━━━━━ Information shown ━━━━━
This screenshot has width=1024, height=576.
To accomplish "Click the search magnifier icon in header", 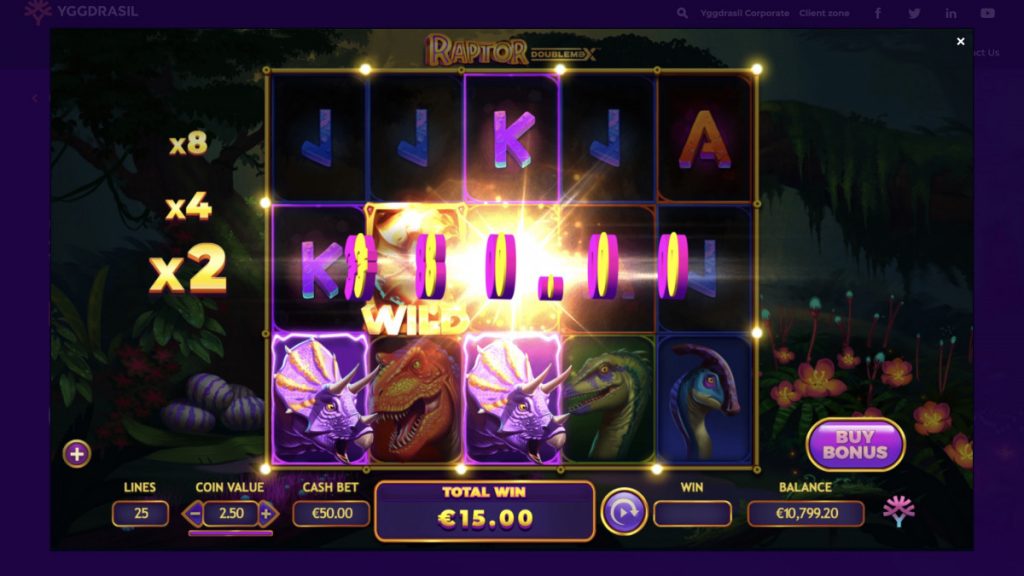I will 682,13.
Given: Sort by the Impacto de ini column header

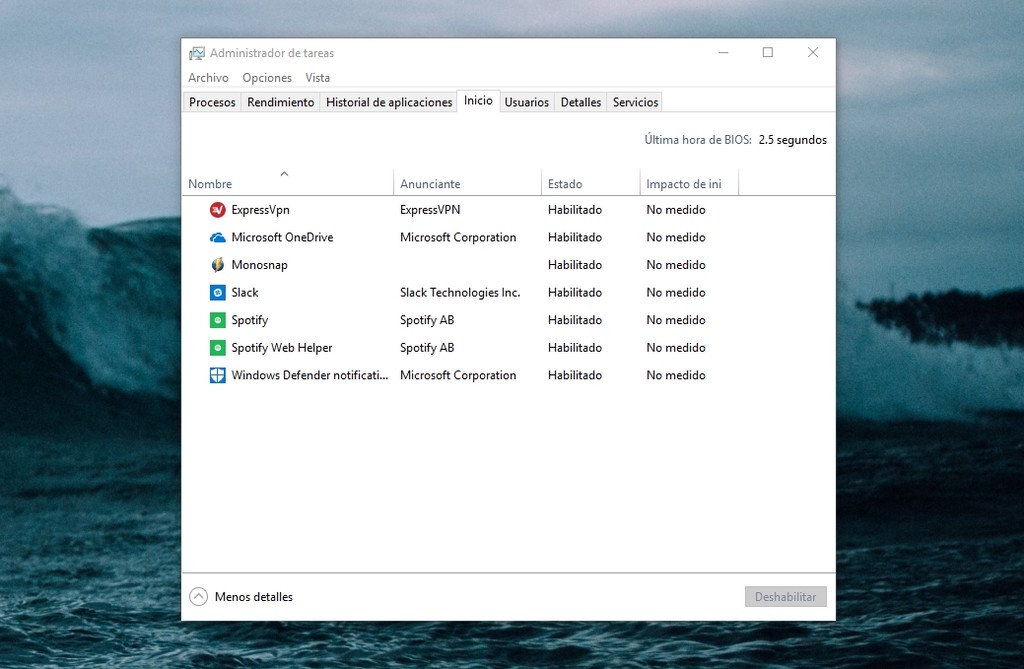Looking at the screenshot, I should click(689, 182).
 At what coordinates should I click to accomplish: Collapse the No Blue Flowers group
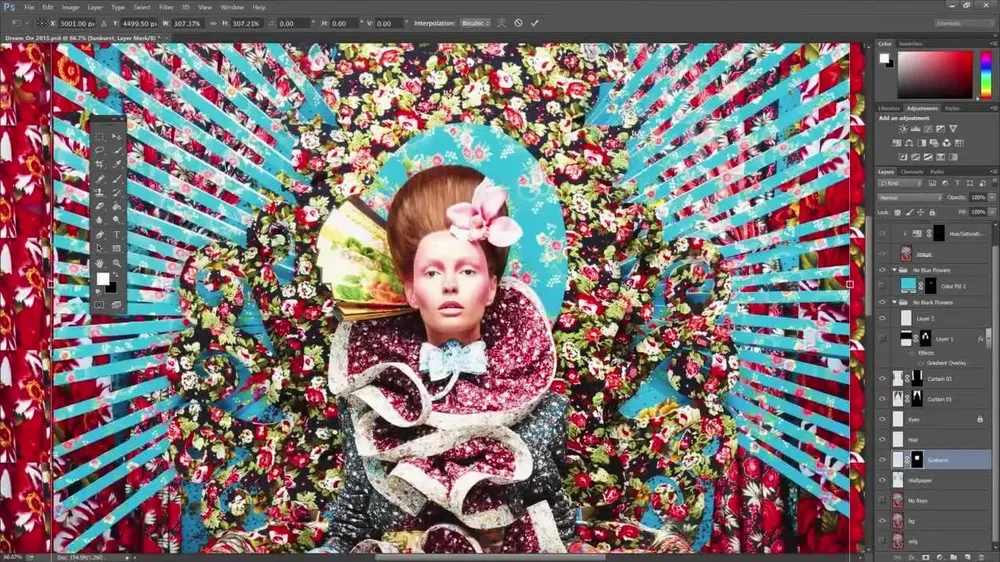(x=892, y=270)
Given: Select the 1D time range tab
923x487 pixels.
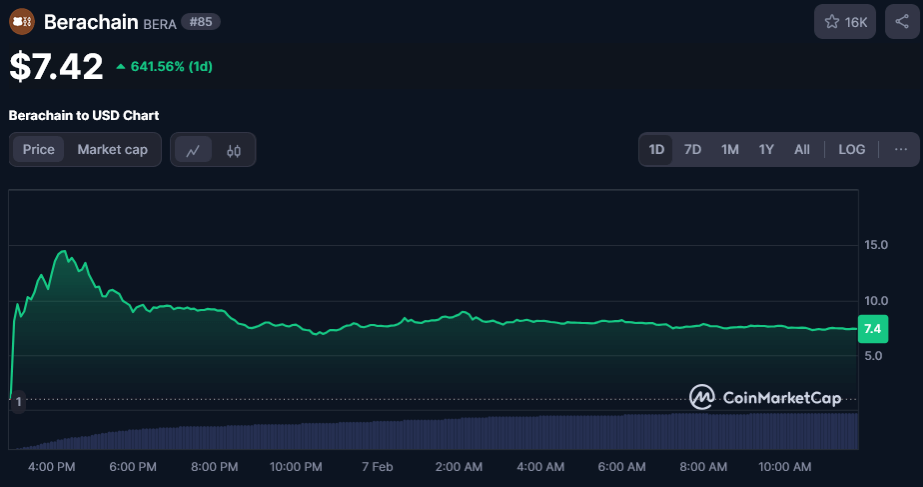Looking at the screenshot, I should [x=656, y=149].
━━━━━
_Goal of the exercise_
Please repeat exactly the lines from the one containing "Given: Sort by" through the last line of the records, both included, and leave out the pictures.

_Final answer_
Given: Sort by the Impacto de ini column header

Looking at the screenshot, I should click(689, 182).
 At what coordinates should I click to accomplish: Collapse the No Blue Flowers group
(x=892, y=270)
Given: Select the 1D time range tab
923x487 pixels.
Looking at the screenshot, I should [x=656, y=149].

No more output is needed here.